(Listed entries Opens)

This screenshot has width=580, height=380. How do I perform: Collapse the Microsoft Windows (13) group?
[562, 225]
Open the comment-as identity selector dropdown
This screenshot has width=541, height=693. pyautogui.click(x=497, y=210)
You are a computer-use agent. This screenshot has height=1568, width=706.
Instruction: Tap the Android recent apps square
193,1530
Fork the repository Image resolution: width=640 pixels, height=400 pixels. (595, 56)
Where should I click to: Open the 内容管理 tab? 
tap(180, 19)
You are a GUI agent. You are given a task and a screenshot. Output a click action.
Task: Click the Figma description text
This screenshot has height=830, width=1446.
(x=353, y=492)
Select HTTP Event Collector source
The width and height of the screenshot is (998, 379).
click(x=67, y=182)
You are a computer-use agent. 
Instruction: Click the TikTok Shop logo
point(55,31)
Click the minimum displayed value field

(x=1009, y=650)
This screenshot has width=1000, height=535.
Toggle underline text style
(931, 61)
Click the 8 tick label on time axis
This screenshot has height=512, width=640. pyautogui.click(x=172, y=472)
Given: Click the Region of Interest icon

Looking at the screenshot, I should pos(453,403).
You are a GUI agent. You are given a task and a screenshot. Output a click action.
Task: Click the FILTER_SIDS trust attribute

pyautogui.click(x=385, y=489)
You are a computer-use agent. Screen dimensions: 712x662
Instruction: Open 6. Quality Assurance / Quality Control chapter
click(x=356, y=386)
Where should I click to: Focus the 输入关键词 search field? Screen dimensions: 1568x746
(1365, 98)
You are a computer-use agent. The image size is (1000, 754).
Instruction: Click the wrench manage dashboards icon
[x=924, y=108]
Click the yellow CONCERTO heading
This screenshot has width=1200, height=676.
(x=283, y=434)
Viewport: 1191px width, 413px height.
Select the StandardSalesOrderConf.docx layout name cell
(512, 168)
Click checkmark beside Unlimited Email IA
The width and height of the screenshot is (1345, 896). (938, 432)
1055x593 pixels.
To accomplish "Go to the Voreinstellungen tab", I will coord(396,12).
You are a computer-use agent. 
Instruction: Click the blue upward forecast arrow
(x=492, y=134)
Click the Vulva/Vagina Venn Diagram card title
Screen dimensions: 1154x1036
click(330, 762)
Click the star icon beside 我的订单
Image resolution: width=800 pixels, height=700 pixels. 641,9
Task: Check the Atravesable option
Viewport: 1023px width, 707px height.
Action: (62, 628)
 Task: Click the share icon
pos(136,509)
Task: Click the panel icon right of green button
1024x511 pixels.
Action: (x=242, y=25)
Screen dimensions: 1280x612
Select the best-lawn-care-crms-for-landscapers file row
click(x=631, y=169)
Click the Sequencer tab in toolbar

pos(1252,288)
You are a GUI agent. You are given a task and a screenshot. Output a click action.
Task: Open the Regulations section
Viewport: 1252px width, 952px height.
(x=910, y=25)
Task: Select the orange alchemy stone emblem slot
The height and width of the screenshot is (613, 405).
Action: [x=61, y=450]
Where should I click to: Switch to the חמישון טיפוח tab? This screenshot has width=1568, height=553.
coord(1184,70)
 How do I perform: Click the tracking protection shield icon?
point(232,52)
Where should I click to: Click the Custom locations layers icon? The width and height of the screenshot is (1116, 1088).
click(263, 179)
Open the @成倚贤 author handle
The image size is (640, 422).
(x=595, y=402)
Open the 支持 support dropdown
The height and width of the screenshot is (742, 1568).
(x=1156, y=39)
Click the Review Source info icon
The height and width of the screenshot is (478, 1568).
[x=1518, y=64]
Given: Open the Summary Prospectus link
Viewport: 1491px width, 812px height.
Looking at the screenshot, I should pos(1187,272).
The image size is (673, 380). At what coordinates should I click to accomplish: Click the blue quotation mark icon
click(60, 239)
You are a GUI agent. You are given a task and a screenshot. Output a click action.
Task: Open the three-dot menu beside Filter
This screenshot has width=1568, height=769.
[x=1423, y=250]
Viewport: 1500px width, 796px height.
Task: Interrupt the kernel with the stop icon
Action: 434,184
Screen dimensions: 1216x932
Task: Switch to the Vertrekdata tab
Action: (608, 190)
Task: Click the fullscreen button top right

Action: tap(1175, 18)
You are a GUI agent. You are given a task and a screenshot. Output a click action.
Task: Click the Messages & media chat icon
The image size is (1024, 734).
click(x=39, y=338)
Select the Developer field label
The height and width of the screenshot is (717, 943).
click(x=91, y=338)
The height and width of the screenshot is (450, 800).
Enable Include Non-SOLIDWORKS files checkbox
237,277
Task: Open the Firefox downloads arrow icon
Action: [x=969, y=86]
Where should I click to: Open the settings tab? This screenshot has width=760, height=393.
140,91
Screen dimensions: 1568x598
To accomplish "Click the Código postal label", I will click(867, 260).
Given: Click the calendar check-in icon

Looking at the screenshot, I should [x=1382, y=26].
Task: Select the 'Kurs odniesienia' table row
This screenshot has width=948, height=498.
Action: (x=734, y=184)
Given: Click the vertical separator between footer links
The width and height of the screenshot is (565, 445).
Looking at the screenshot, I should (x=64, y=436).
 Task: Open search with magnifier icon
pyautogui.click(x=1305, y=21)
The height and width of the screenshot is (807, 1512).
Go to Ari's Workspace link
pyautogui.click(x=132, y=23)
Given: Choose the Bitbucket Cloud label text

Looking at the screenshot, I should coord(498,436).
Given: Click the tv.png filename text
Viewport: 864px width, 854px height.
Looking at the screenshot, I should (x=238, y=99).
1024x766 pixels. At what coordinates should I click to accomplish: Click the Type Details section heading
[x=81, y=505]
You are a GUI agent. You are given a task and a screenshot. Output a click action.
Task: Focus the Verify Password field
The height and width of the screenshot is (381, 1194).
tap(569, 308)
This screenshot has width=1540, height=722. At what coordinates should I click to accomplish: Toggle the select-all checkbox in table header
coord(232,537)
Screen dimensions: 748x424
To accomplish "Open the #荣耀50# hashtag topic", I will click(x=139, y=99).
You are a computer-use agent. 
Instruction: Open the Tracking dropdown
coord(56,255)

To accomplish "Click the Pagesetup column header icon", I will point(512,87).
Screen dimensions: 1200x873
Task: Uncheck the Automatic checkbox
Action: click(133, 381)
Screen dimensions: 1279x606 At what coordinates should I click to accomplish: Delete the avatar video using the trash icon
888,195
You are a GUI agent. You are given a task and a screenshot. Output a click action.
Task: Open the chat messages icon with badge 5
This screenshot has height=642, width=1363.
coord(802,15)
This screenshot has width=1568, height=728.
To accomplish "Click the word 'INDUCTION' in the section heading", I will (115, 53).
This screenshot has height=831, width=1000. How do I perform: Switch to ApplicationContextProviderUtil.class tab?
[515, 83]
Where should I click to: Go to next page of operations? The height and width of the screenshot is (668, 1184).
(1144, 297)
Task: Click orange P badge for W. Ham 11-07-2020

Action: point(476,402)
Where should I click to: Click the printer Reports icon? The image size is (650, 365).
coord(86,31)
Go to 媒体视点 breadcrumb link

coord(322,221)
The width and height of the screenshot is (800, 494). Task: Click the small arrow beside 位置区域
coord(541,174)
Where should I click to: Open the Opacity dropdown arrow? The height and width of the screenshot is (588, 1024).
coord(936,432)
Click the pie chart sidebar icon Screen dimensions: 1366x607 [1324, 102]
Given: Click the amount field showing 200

(Listed entries Closes)

Your task is to transcribe, with no changes, only the lines of the listing above that lie between the line holding "Task: Open the Regulations section" and the line holding "Given: Open the Summary Prospectus link", inclusive.

Task: Open the Regulations section
Viewport: 1252px width, 952px height.
(x=910, y=25)
Task: Select the orange alchemy stone emblem slot
The height and width of the screenshot is (613, 405).
Action: [x=61, y=450]
Where should I click to: Switch to the חמישון טיפוח tab? This screenshot has width=1568, height=553.
coord(1184,70)
 How do I perform: Click the tracking protection shield icon?
point(232,52)
Where should I click to: Click the Custom locations layers icon? The width and height of the screenshot is (1116, 1088).
click(263, 179)
Open the @成倚贤 author handle
The image size is (640, 422).
(x=595, y=402)
Open the 支持 support dropdown
The height and width of the screenshot is (742, 1568).
(x=1156, y=39)
Click the Review Source info icon
The height and width of the screenshot is (478, 1568).
[x=1518, y=64]
Given: Open the Summary Prospectus link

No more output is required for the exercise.